Archive for the ‘websites’ Category

Nielsen ditch page-views, invent time

Tuesday, July 10th, 2007

It is good to read Nielsen are realising page-views are not an accurate measure of a website. Sadly they have chosen “time-spent” as their new measure.

As a pure value it is a good one to measure but “time-spent” is not a measure of the value or importance of a website. Google Search will suffer on a time-spent metric but Google Search will still be one of the most important websites. Come to think of it all the sites I cannot do without are very good at minimising the amount of time I spend on them. They are tools which let me get in and out as fast as possible. They get the job done. Lingering around, or “stickiness”, is an old way of thinking about the value of a website and Nielsen seem to be catching up with 1999.

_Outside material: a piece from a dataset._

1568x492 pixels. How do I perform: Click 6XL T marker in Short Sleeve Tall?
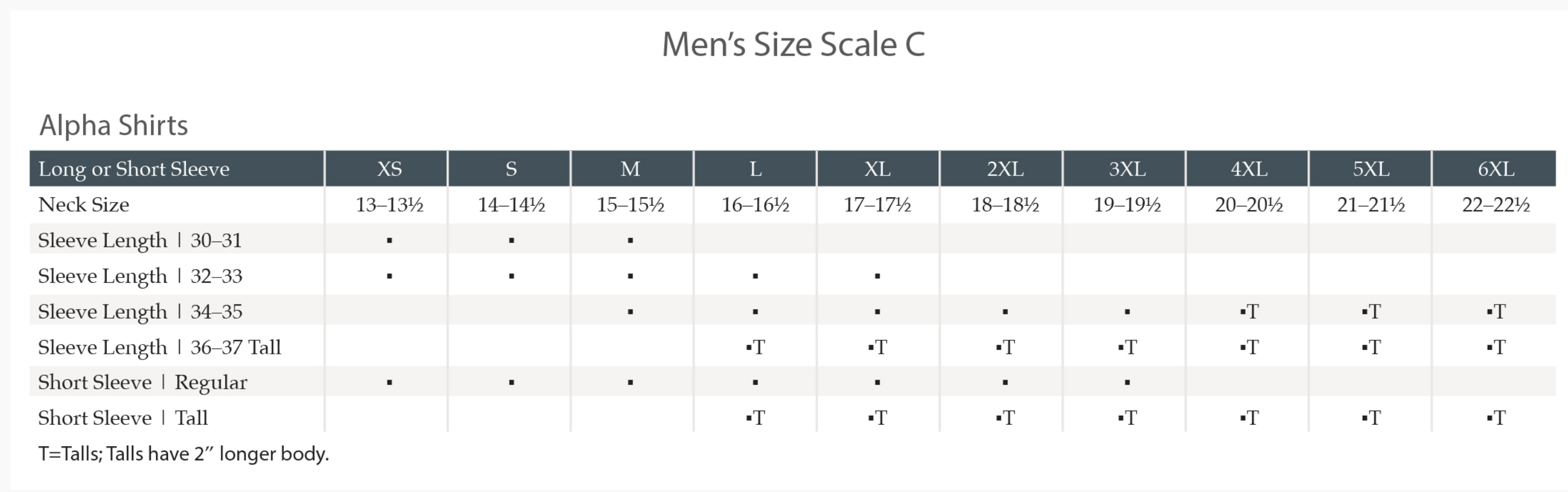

Nielsen seem to think sites with the best time-spent metric will help advertisers. I disagree as an effective advertisement has a static amount of time to grab me. An advert becomes less appealing the longer I see it, not more. And the websites that I spend time on, not the gateway tools like Google Search, are the ones I am least likely to click-through on adverts because I am already at my destination. It is the gateway sites where adverts are more effective, the sites I spend the least time on. An advert click-through is a snap-decision.

I’m not sure what should replace page-views but time-spent isn’t it.

Spotplex and shared stats

Thursday, March 1st, 2007

Reading through what SpotPlex, a “better Digg”, is I was once again reminded that we need shared website statistics.

Putting yet another bit of JavaScript into your site is not the answer. I already have Google Analytics plus a few widgets and it slows my pages down. If Spotplex were to have a bad day and I had their JavaScript I may get errors and long waits as URI requests timeout. Plus it is one more vector of attack into my website.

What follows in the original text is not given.